With all eyes on Davos and what’s happening in the West, anxiety is rising. Talk of blanket tariffs, geopolitical conflict and the “squeezing” of smaller nations makes the natural impulse to brace for impact. For South African investors, those headlines can feel like an assault on a recovery that has only just begun.
But while the economic powerhouses try to outmanoeuvre one another, South Africa has been proactive: it has started getting the basics stable again, which is vital because in a more defensive world, credibility is a form of protection.
Here are some of South Africa’s power moves:
- Inflation is finally sensible
The South African Reserve Bank is now working towards a 3% inflation target. Average inflation for 2025 came in at 3.2% – the lowest in 21 years – and headline inflation ended December 2025 at 3.6%. After a decade where inflation often sat stubbornly near the top of the old band, this is a meaningful reset. It creates a more predictable environment for households, businesses, and investors to plan around.

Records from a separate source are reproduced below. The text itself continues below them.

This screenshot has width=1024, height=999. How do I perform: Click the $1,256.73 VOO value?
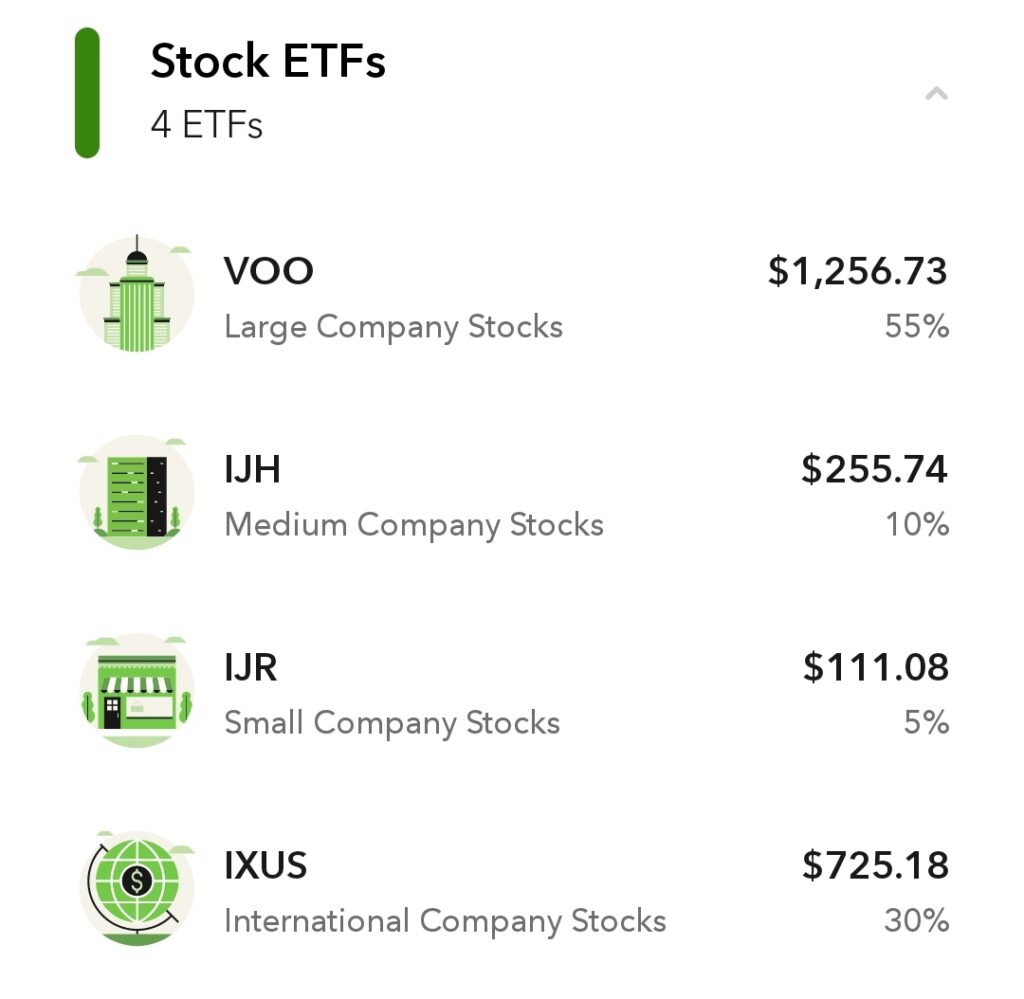[x=857, y=271]
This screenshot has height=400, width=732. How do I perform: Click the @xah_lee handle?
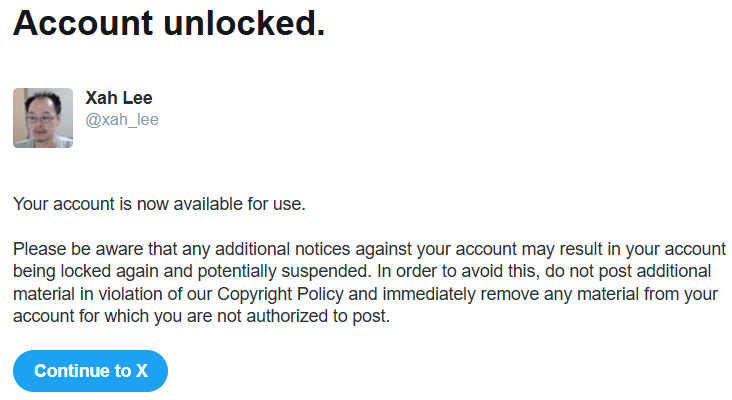122,120

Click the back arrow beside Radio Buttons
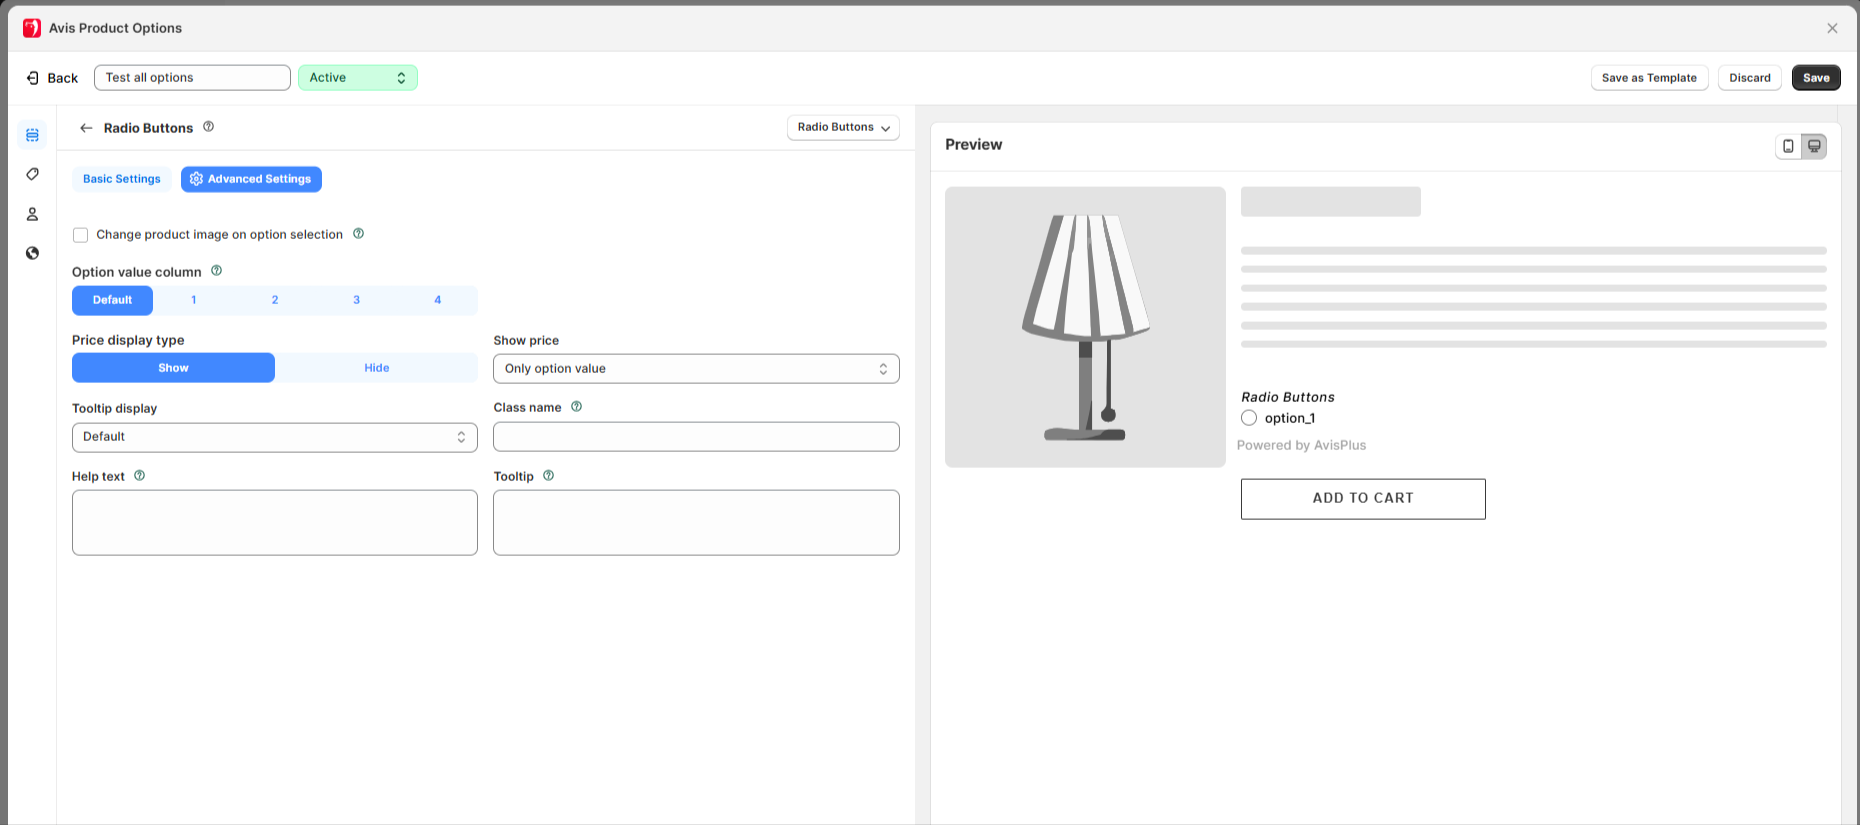point(86,128)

- Interest-rate cuts are where credibility is tested
With inflation closer to target, SARB doesn’t need to keep policy “emergency tight” to stop runaway prices. But it also can’t cut quickly, because it has to prove this lower-inflation era will stay. Real rates are still meaningfully positive – interest rates are still clearly higher than inflation. That gives the country a buffer if global conditions worsen. It also supports the rand in nervous periods, because higher local rates give offshore investors a reason to keep funds in South Africa rather than pulling them out at the first sign of trouble.
- Electricity stability is the most important structural shift
Since 2007, loadshedding hit households, wrecked planning, pushed up costs, and put investment decisions at risk. Eskom says the country has had a 245-day consecutive stretch without “interrupted supply”, with limited loadshedding recorded during parts of the past financial year. Investors will still want to know: how much of this improvement is durable supply, and how much is lower demand, rooftop solar, and load shifting? Either way, fewer disruptions change real economic behaviour – you can plan, you can produce, and you can invest with less fear of being blindsided.
- Fiscal discipline is improving, but the bill is still large
South Africa has now posted primary budget surpluses in two consecutive fiscal years, meaning revenue covered non-interest spending. That bolsters Treasury’s credibility and supports a more defensible debt path. But it should not be read as more reason to spend while debt-service costs remain so high. Being disciplined now is important because it limits later surprises.
- Compliance stigma is easing, with practical consequences
South Africa exited the Financial Action Task Force grey list on 24 October last year. Soon after, S&P upgraded South Africa’s foreign-currency rating to BB from BB-, pointing to improved political stability, an improved fiscal trajectory and reform momentum. This month, the EU removed South Africa from its “High-Risk Third Country Jurisdictions” list. These moves won’t make cross-border payments effortless overnight, but they do reduce the background suspicion that has made legitimate international payments more painful than they needed to be.
- The reality check: growth is still weak
Growth remains our Achilles’ heel. GDP is projected to grow by around 1.4% to 1.5% in 2026 – well below the Sub-Saharan African average (4.3%) and the emerging market average (4.2%). That is simply not fast enough to make a meaningful dent in unemployment or lift living standards.
- The takeaway: the basics are the hedge
The reasons for weak growth are mostly home-grown: logistics and infrastructure bottlenecks, low fixed investment, and an economy that struggles to absorb people into work. This is why the most important reforms are those that are basic: low and predictable inflation, stable electricity, credible public finances, and strong compliance systems.
As Canadian Prime Minister Mark Carney noted in his Davos keynote, in a fragmented world the countries “not at the table” risk ending up “on the menu”. South Africa cannot control tariffs, shipping lanes, or the next geopolitical crisis. What it can control is whether it remains a country that looks organised and reliable.
Measured optimism is justified, but only if we keep doing the work. Laying the table for investment is what keeps South Africa taken seriously when conditions get tougher – and stops us being the country investors and banks quietly sidestep when they start getting cautious.